Enjoying a huge market as they are, the online anime, manga, and games are nonetheless very much subculture and lack of that kind of positive energy consistent with the grand narrative to enter the officially recognized distribution realm, namely the TV programs and movie theaters. Some surely tried to cross the border to produce feature-length movies and live-action drama series, but with few fruitful results. As a matter of fact, these sections are very much compartmentalized, each section enjoy their own territory, aesthetic, and resources of reference. In general, the vision and taste of the audience are narrowly shaped within each section. TV animation programs often tell animal stories for young children and only the most popular ones might make the move to cinema; whereas the animation films, supposed to be the standard-bearer of Chinese animation, are often adapted from the limited number of classic legends with numerous adaptions already, such as the story of Monkey King. The visual style of these recent animation films inevitably presents a mixed aesthetic of Disney, Pixar, and Japanese anime, which are fundamentally not Chinese. In the 2019 blockbuster Ne Zha which made 700 million dollars overall, the younger Ne Zha is very Pixar and the teenager Ne Zha especially in battle scenes is a constant reminder of Japanese game titles like Final Fantasy. Among other derivatives of the same story, the 2003 one is more Disney Mulan-esque. Both have moved far away from the 1979 animation which was more originally Chinese aesthetic-wise despite the bold appropriation of the Hokusai waves.

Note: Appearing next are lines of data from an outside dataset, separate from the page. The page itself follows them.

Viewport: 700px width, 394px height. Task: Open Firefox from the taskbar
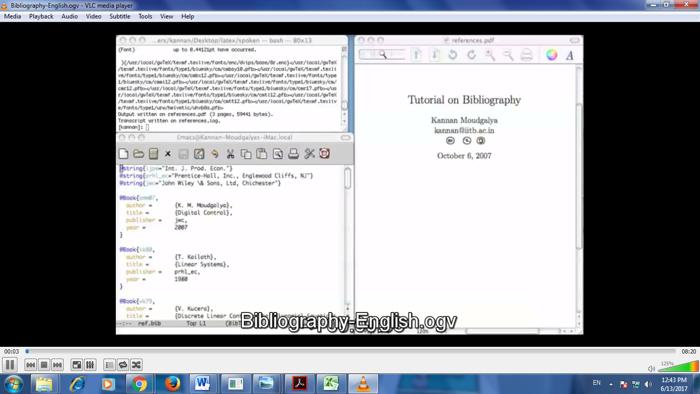point(172,384)
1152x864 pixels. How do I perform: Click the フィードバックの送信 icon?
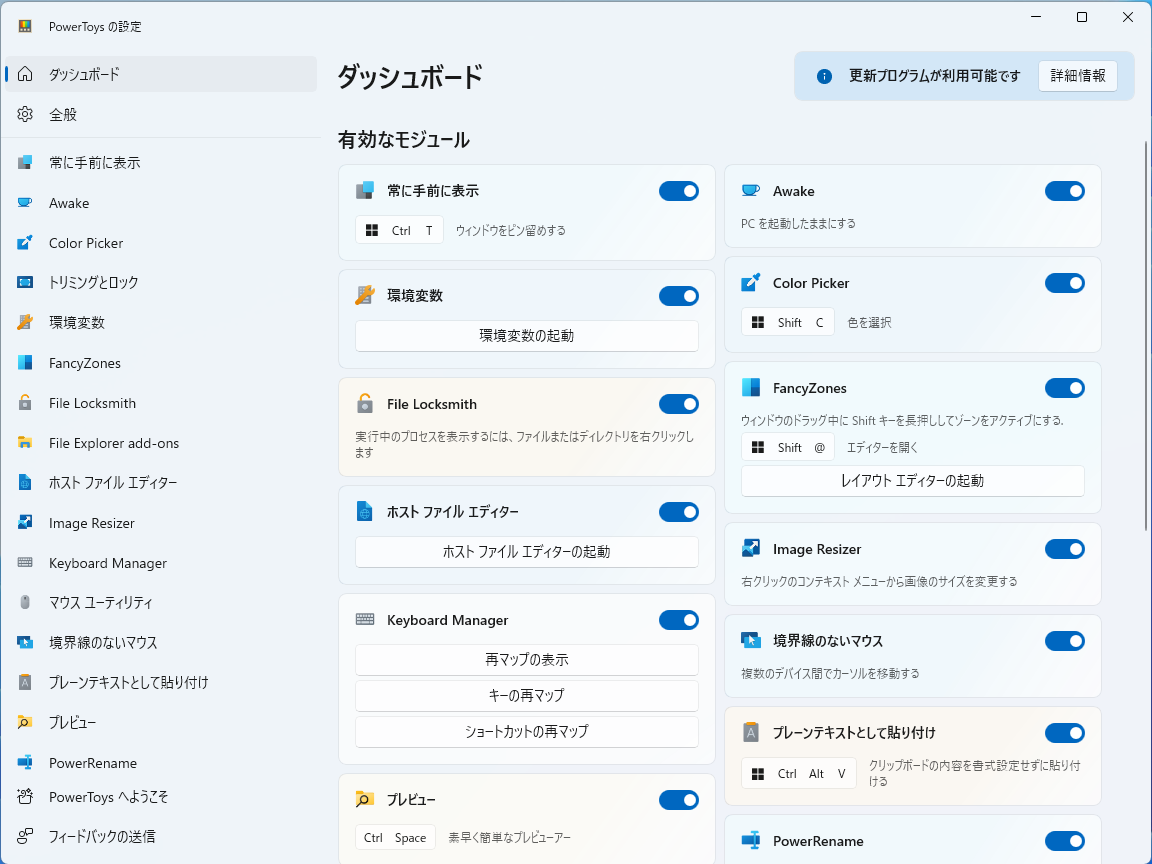(24, 837)
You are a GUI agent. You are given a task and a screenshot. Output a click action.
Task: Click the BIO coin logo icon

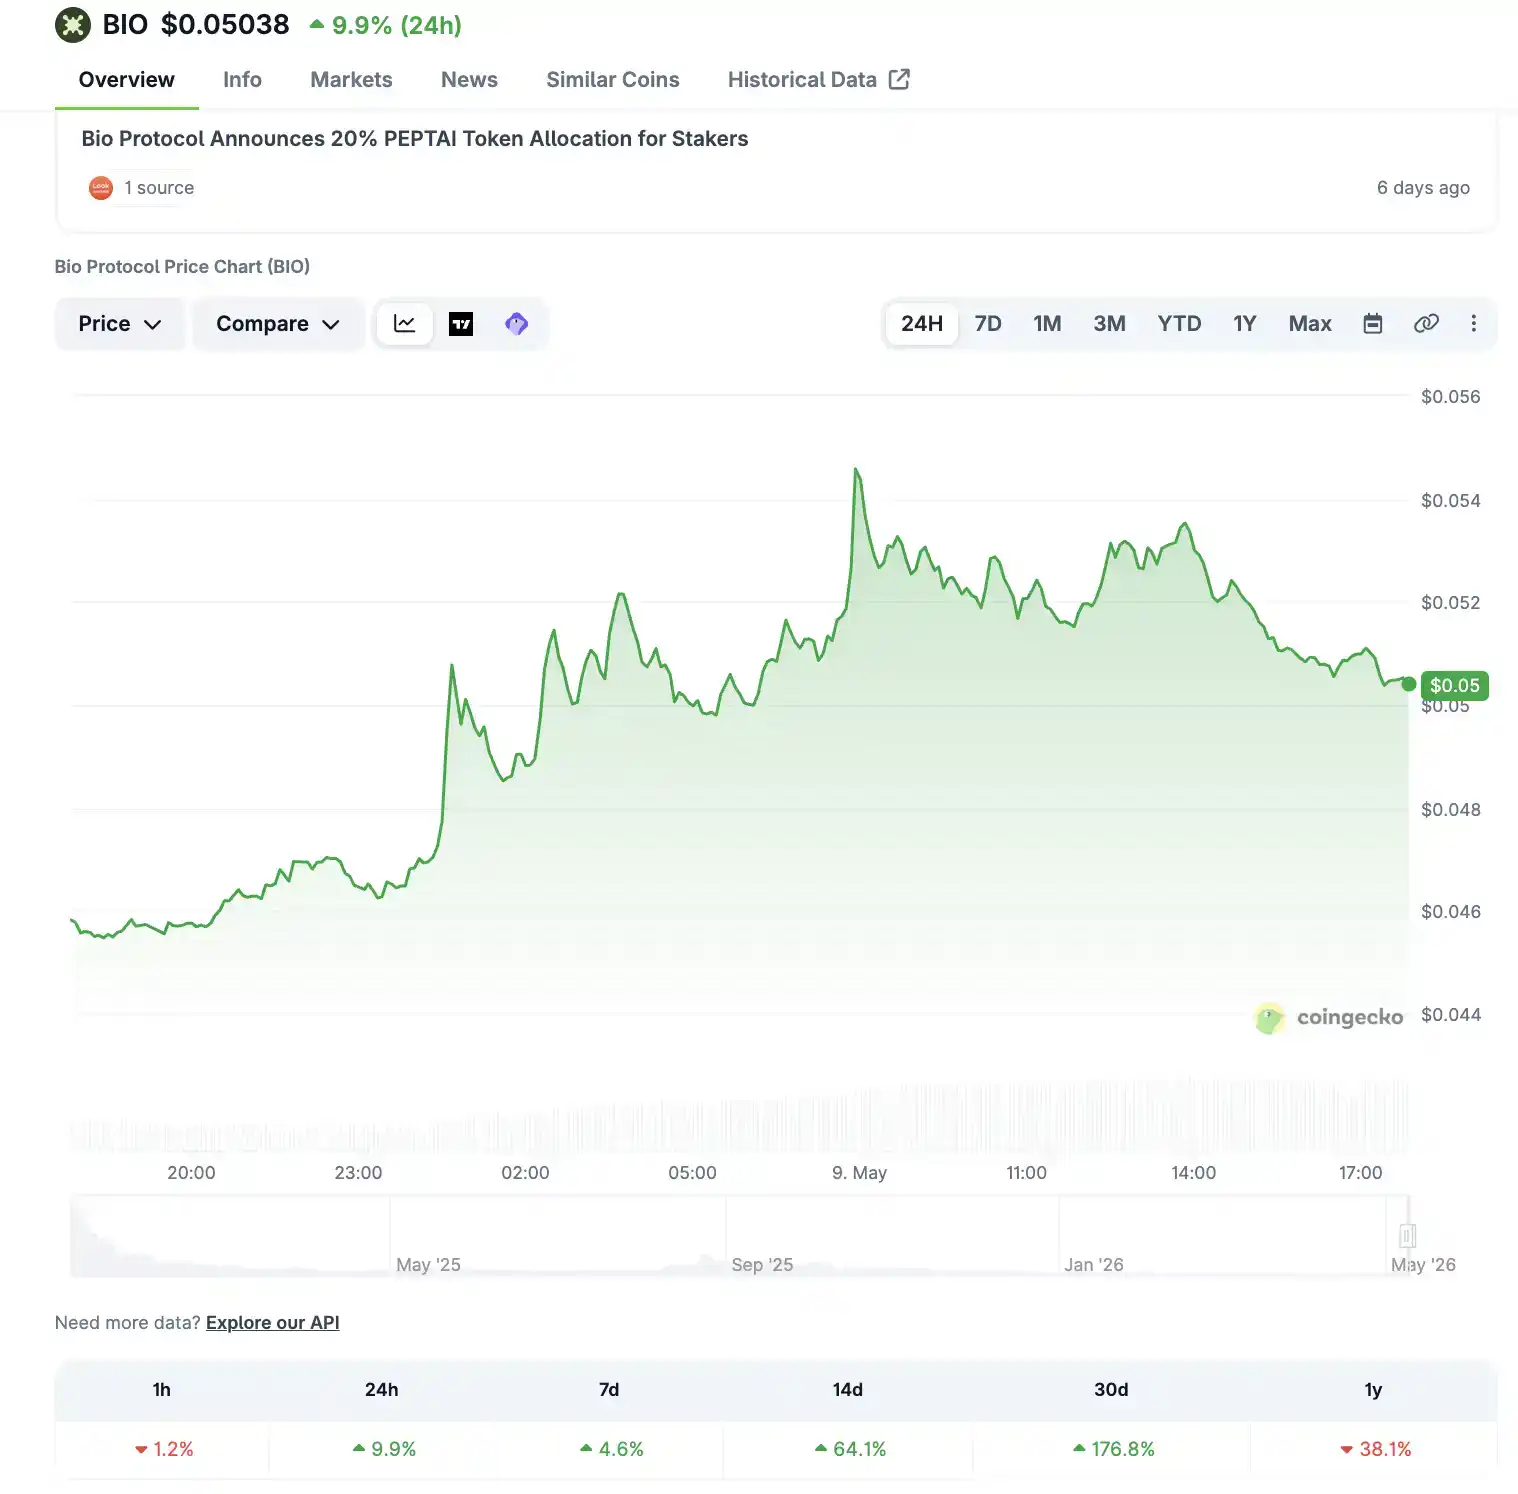click(73, 25)
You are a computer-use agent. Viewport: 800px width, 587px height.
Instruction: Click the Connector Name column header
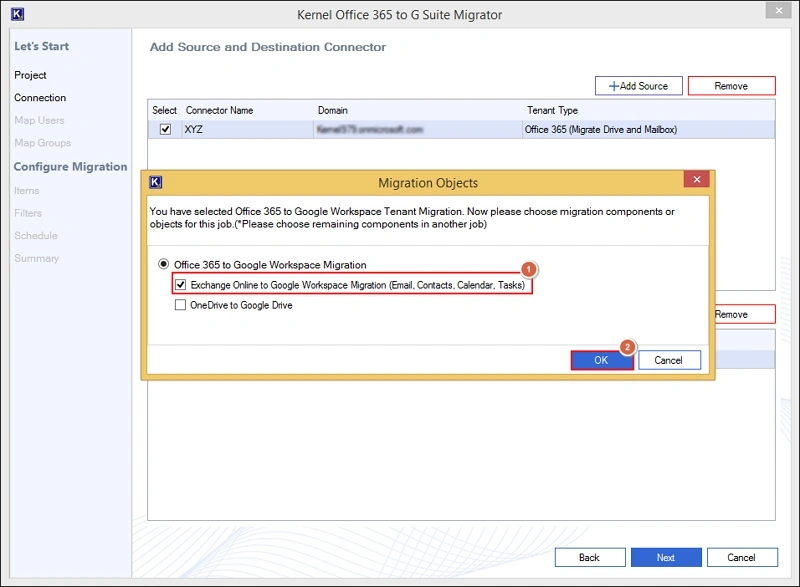pyautogui.click(x=219, y=110)
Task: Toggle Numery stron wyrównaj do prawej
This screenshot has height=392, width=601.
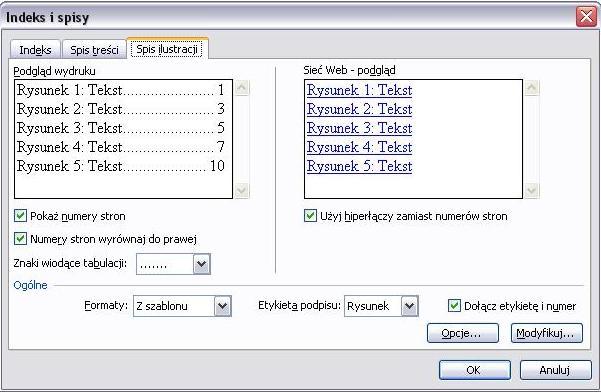Action: 20,239
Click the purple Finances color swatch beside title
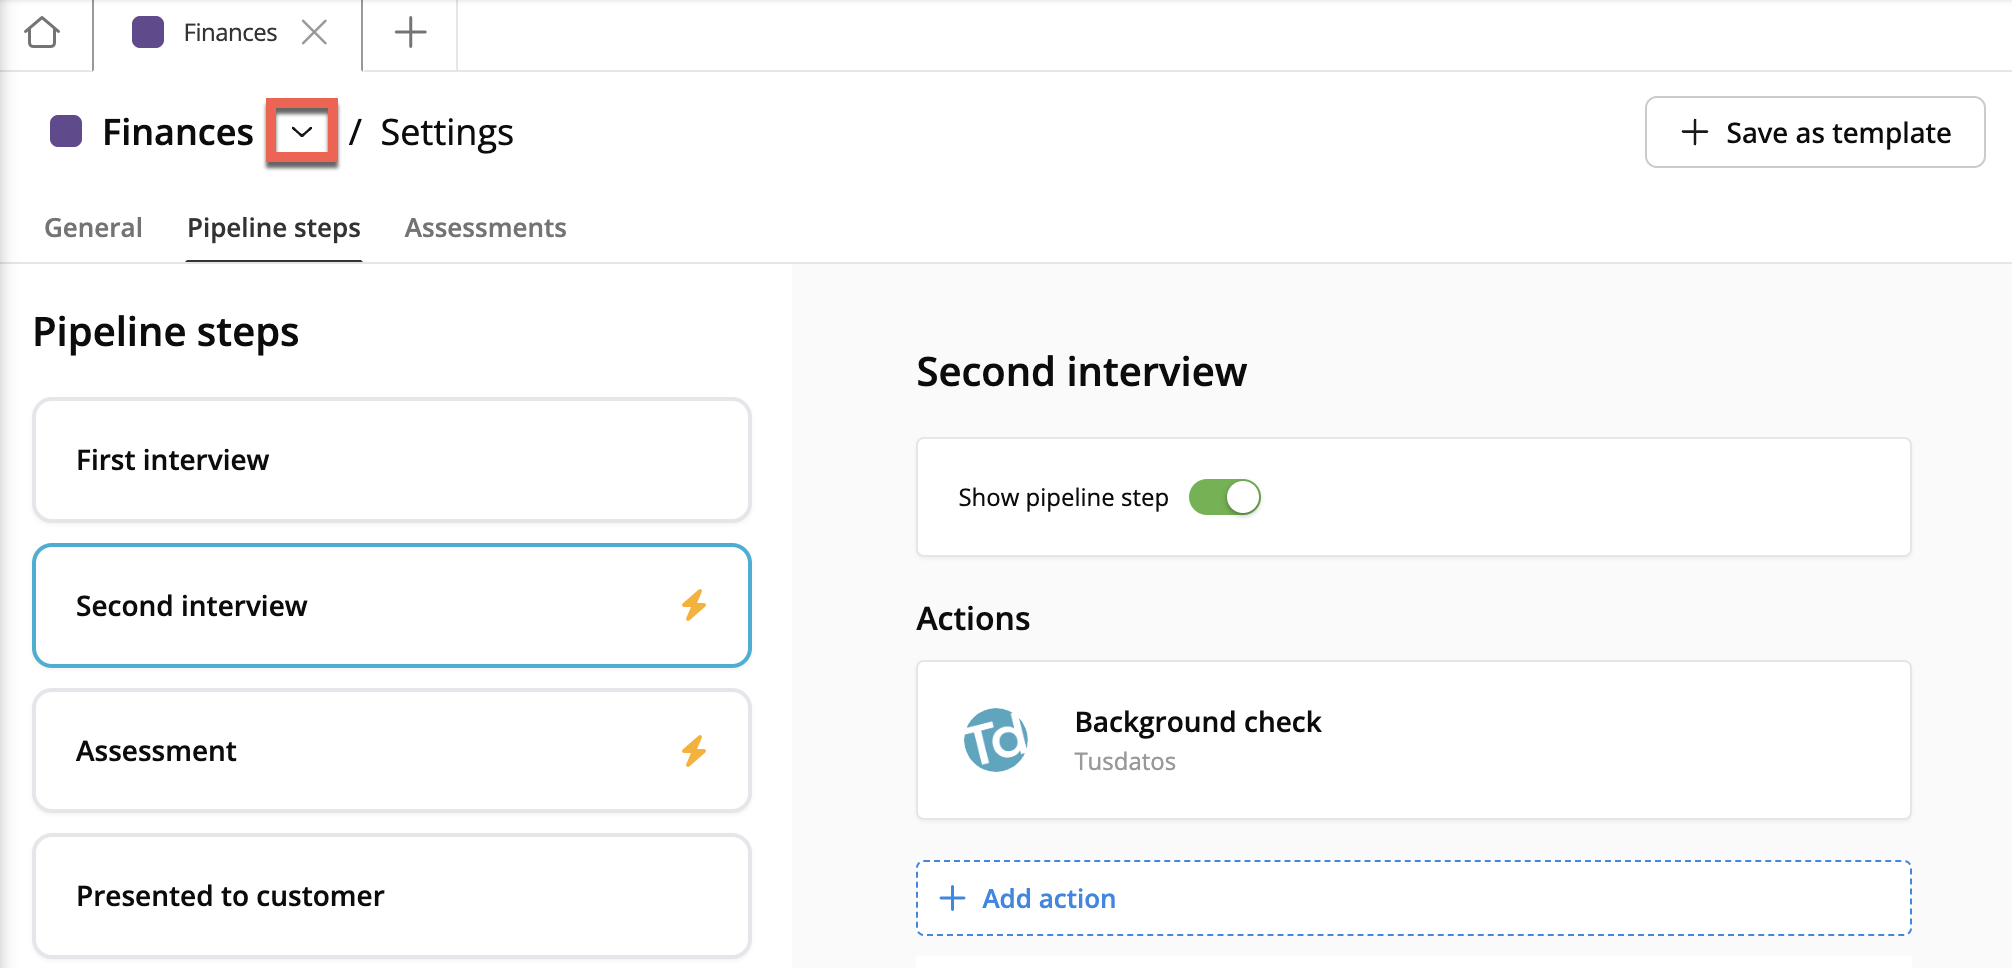Viewport: 2012px width, 968px height. (66, 132)
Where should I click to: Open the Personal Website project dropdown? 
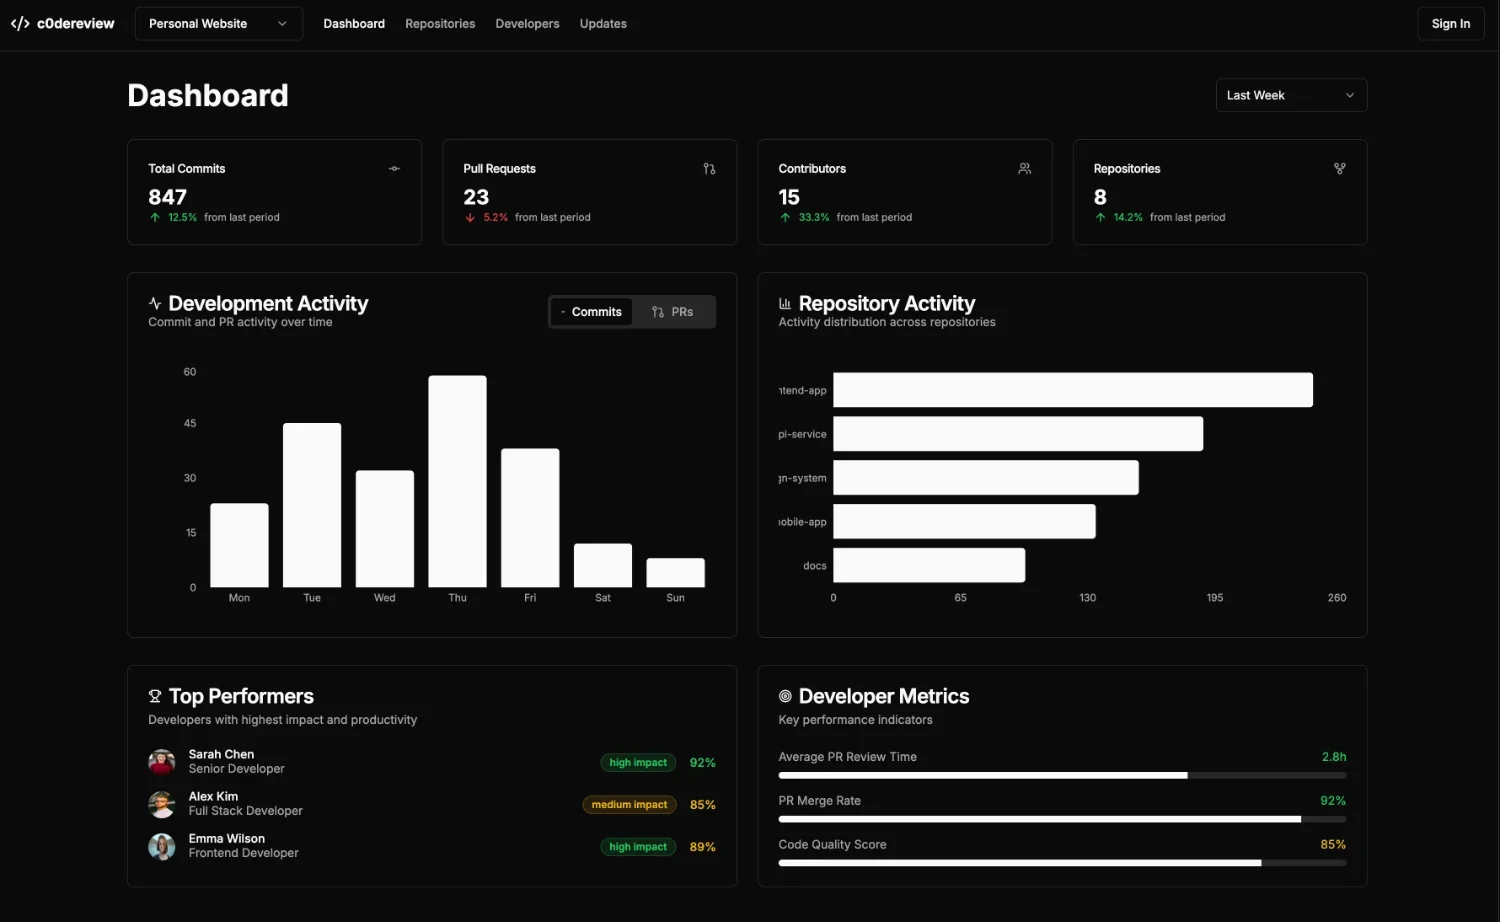(x=218, y=24)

Animation movie Ne Zha, 2019
Like mainland China, Taiwan and Hong Kong were also once major OEMs for Japanese and American productions. Currently, both are rather tolerant with imported titles and Taiwan has had a number of co-productions with Japan, but they also suffer from lacking competitiveness comparing to the imports due to the small scales of domestic market, human and financial resources, etc. Within the limited space left, both actively explore themes related to Chinese history and the local culture, notably the indigenous culture and daily life in Taiwan, and the themes related to hybridity and anxiety rooted in HK identity. On the other side of the border, mainland China’s identity searching efforts are mainly dwelling in revisiting the classic legends, with only a few independent animators trying to find their own languages that are far from becoming systematic. These works are hardly marketable in spite of the awards they might win, as they are considered as arthouse and highbrow and not fitting in any of the sections that we mentioned before. Even under the nationalist agenda, the celebration of “created in China” has not opened to such opportunities for intellectual adventure.
Z.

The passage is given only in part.